Agromafie e caporalato con Diletta Bellotti

Diletta-Bellotti

Nata a Roma nel 1995 e cresciuta sempre nella capitale, laureata in Scienze Politiche con una specializzazione sui diritti umani e le migrazioni nel 2019 con una tesi sul caporalato. Lavora adesso per la Fondazione Osservatorio Agromafie, occupandosi di agromafie e caporalato.

Perchè sei diventata attivista? Cosa ti ha spinto a muoverti in prima persona per il caporalato?

Ho iniziato ad interessarmi al caporalato quando ho lavorato alla mia tesi sul primo movimento migrante del 2011 nato nella masseria di Boncuri a Nardò, in Puglia. La tesi cercava di capire perché il movimento, sebbene fosse stato un successo – tanto da portare ad una legge contro il caporalato nel 2011 poi modificata nel 2016 – non ha ricevuto abbastanza attenzione mediatica o abbastanza spillover effect, ovvero una reazione a catena con la nascita di movimenti simili.

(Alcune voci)
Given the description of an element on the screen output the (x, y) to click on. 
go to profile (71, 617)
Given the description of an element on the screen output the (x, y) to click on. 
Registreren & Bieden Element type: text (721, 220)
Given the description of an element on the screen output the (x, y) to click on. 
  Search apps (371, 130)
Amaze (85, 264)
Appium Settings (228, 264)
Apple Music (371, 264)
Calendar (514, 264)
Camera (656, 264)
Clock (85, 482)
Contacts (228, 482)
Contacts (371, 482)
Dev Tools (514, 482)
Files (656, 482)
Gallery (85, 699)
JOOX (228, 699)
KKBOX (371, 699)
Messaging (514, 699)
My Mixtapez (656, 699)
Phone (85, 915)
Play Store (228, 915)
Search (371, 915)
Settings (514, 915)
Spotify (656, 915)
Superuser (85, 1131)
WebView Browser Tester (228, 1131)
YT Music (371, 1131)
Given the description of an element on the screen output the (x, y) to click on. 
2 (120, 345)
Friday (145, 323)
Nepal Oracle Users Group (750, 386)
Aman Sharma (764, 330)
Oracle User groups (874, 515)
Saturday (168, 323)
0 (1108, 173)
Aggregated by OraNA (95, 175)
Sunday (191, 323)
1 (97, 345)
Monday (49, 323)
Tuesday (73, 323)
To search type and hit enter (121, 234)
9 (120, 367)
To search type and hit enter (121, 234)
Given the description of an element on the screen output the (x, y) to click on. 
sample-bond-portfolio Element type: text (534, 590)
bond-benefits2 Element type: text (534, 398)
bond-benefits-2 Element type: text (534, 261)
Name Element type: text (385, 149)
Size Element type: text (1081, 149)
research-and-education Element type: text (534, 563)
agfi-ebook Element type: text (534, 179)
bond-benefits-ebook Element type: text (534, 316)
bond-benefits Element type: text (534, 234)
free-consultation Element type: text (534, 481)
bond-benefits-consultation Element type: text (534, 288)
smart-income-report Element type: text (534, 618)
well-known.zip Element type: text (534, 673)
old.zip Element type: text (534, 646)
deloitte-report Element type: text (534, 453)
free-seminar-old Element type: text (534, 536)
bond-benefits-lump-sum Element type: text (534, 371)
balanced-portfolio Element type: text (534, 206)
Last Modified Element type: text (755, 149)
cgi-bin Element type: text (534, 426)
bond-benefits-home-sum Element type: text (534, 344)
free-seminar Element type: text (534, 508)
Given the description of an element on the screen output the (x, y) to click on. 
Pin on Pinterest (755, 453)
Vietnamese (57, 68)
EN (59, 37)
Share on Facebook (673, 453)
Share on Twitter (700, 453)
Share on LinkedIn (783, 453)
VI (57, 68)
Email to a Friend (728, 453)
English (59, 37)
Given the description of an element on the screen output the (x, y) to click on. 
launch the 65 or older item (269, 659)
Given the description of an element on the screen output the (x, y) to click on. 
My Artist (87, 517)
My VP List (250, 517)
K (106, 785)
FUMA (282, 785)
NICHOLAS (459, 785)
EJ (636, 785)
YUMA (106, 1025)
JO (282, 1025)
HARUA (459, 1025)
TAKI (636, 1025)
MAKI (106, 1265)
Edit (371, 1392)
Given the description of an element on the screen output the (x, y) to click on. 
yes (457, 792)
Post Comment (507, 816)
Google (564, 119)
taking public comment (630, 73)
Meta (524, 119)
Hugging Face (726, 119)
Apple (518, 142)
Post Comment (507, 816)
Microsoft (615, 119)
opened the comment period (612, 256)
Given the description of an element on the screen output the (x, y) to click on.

- _Esercizi proposti_:
a - Secondo l'intervista sul caporalato, dove è nato il primo movimento migrante del 2011?
b - Elenca tutti gli anni citati nell'intervista sul caporalato.
c - Prosegui l'intervista sul caporalato a partire dall'ultima frase riportata.
Le voci non hanno alcun legame con l'intervista sul caporalato.

- _Soluzioni_:
a - Nella masseria di Boncuri a Nardò, in Puglia.

b - 1995, 2019, 2011, 2016

c -
Quando si sta nell’accademia in ambito dei diritti umani è molto comune avere un approccio che io ora riconosco come neocolonialista, un po’ pietista, un po’ da salvatore bianco, quello che si chiama “white saviour industrial complex”, cioè il complesso della salvatrice, di dover andare in altri luoghi del mondo e aiutare a risolvere dei problemi. È un tipo di bias abbastanza facile da avere se si studiano queste materie, perché deriva da come ci vengono raccontate le cose.  

Durante il periodo della tesi mi rendevo conto che il tema del caporalato veniva percepito con difficoltà, c’era pochissimo materiale, non c’era quasi niente in inglese nel 2018 e già questo creava un problema, era diventato molto complicato. Mi chiedevo “a cosa stai facendo da megafono se non hai materiale?”.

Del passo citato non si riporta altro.